Lystable, which avoids the label of FMS, does appear to be off to a precocious start. The company reports that, less than 18 months from commercial launch, more than 60 enterprises use the platform to manage, in aggregate, more than 20,000 contractors and vendors on a weekly basis. The company also reports that its clients include Google, The Economist and recent additions of Airbnb, MTV and CNBC. The degree of penetration across these enterprises has not been discussed.

“Entering a market dominated by much older software companies, Lystable has created software to help businesses manage relationships with an increasingly flexible workforce of freelancers, independent contractors and vendors,” the company said in the press release. This assertion suggests to us that, strategically, Lystable has something more in mind than an FMS-like model and may be taking aim at the VMS players. While some VMS players may no longer fit the description of older legacy software companies, there are some that do or might.
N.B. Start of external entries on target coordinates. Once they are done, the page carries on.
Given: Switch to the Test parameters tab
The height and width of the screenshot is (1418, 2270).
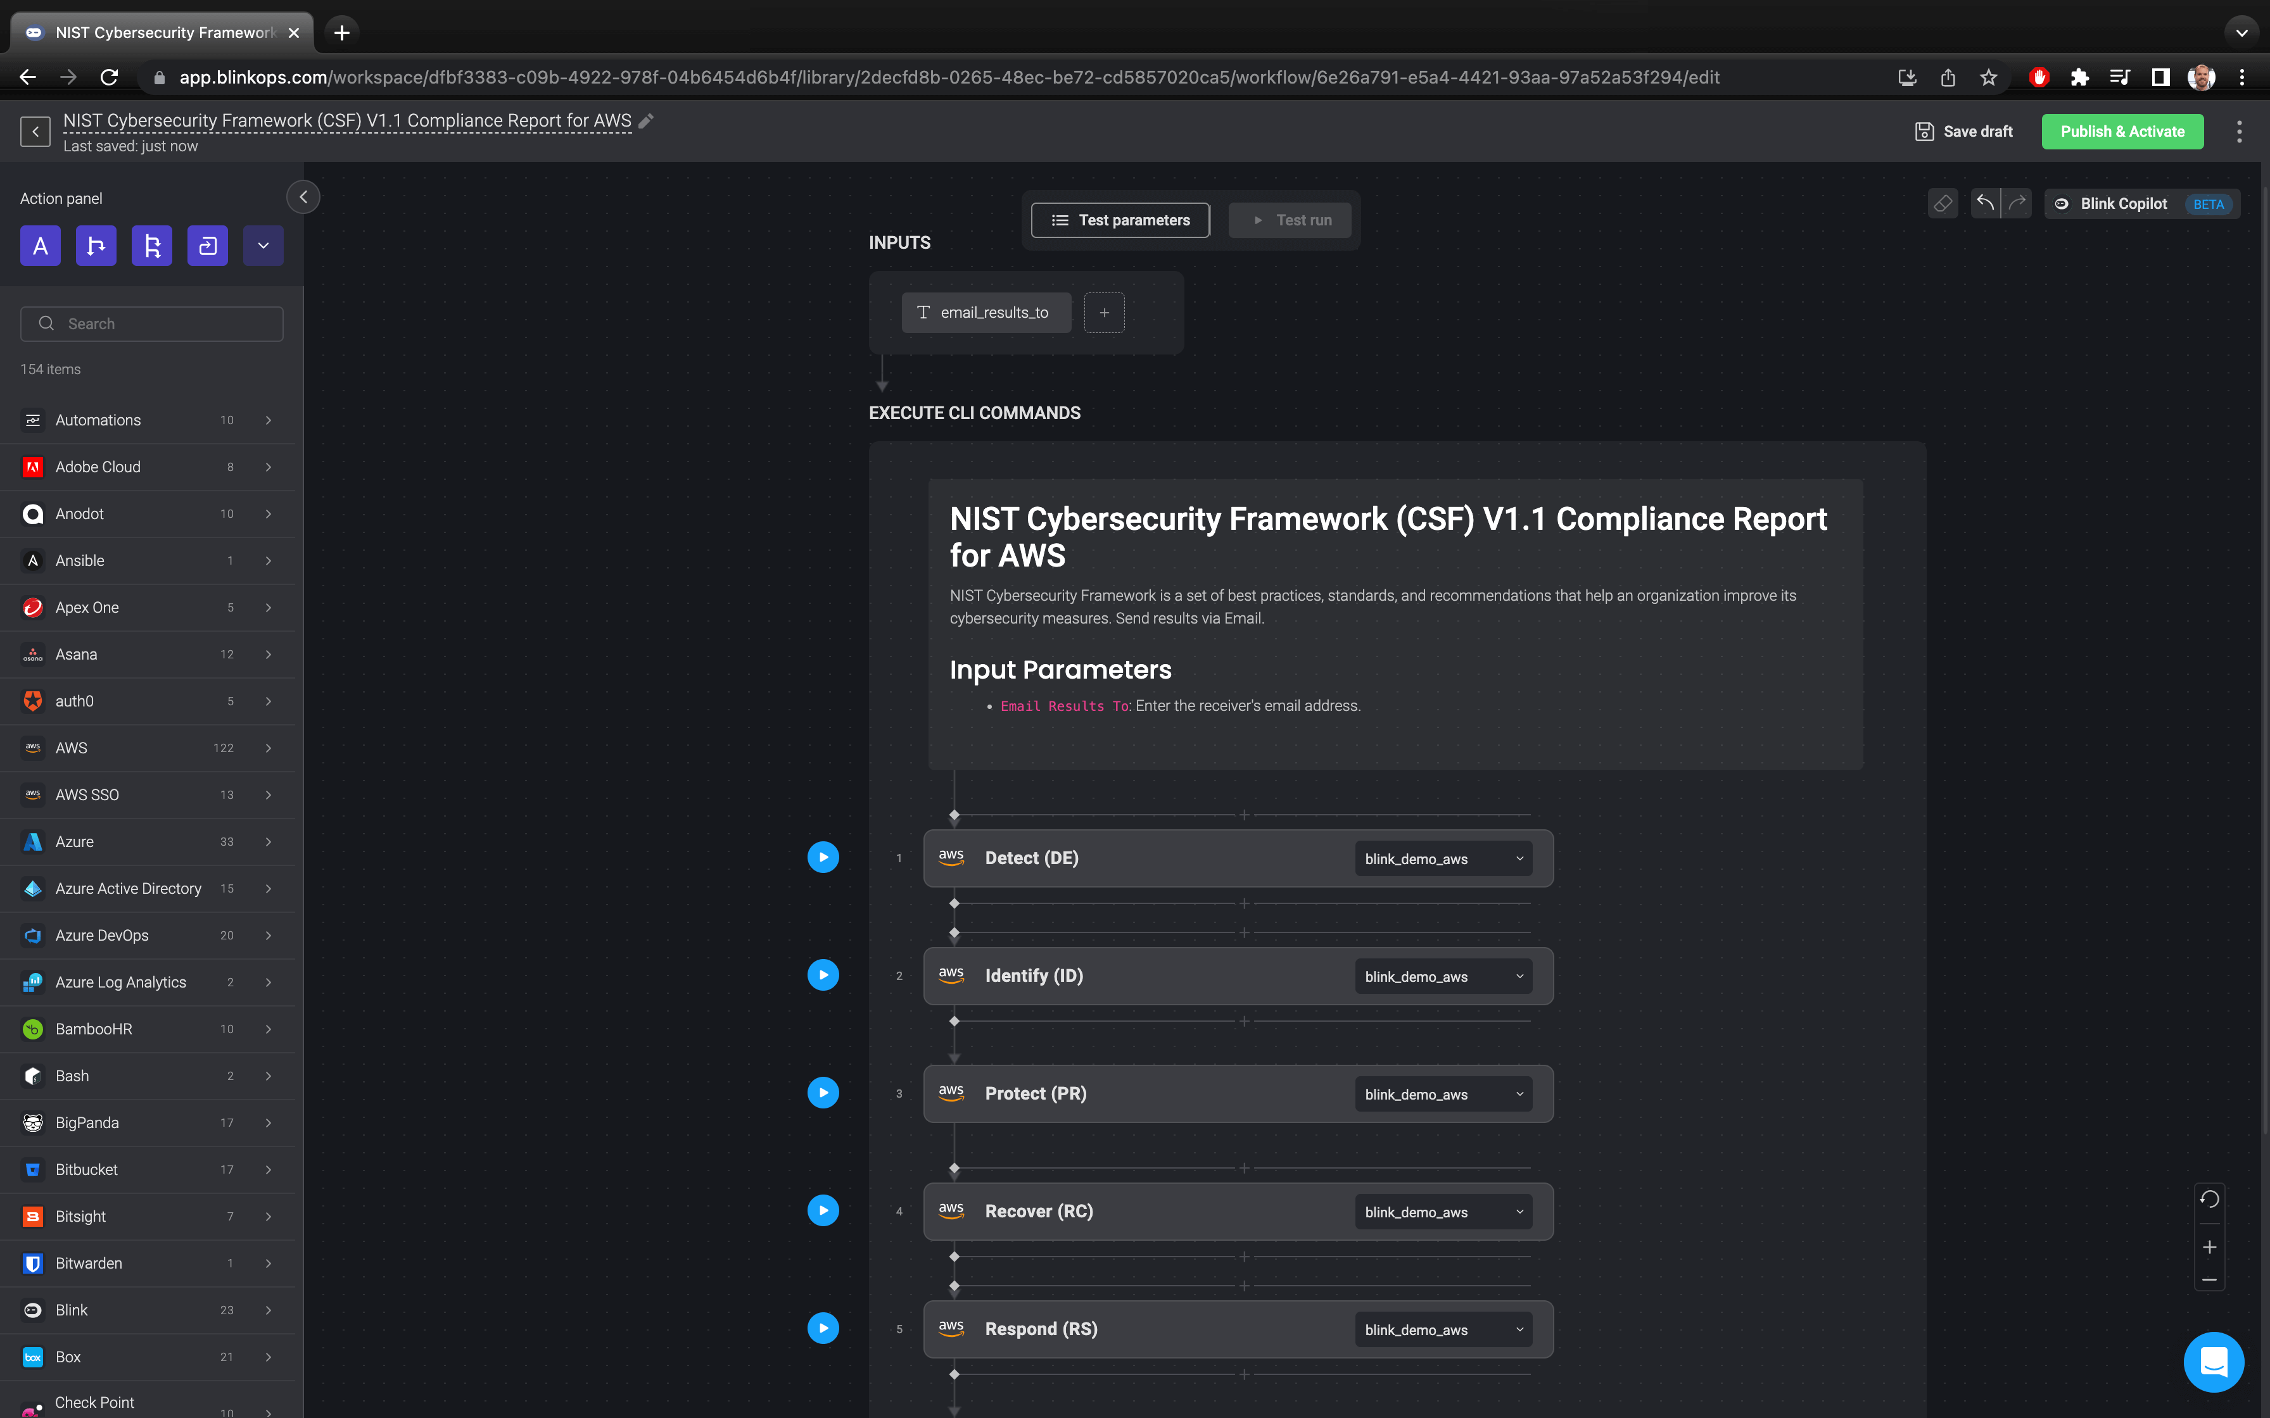Looking at the screenshot, I should [1120, 219].
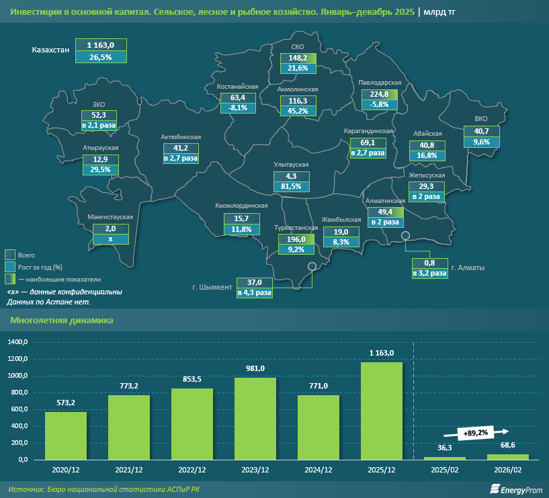Click the Shymkent city circle marker
Viewport: 549px width, 498px height.
pos(312,267)
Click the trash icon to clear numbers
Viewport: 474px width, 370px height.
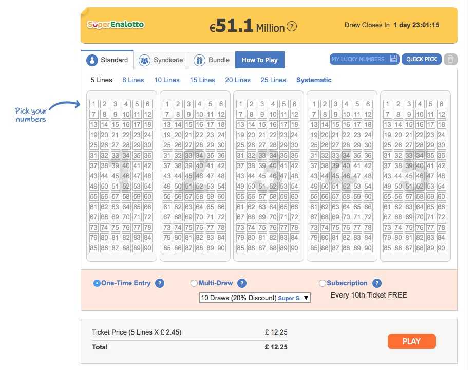pos(450,59)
While it is an ambitious goal, there probably is room for some disruption in the space, where technologies are changing rapidly and a range of other talent and workforce trends are clearly visible.  

I recently spoke with Peter Johnston in Palo Alto, not far from Sand Hill Road, as he laid out an impressive strategic vision that resonated with me as credible. It was in keeping with trends I am observing as well as contingent workforce platform and ecosystem scenarios that I expect to be realized in coming years.

Lystable has certainly staked its claim as a player ready to make its mark in the Wild West of now-evolving contingent workforce technology solutions and intermediation models. Here at Spend Matters, we look forward to continuing our coverage and analysis of Lystable’s expansion in the U.S. and its development in the enterprise market.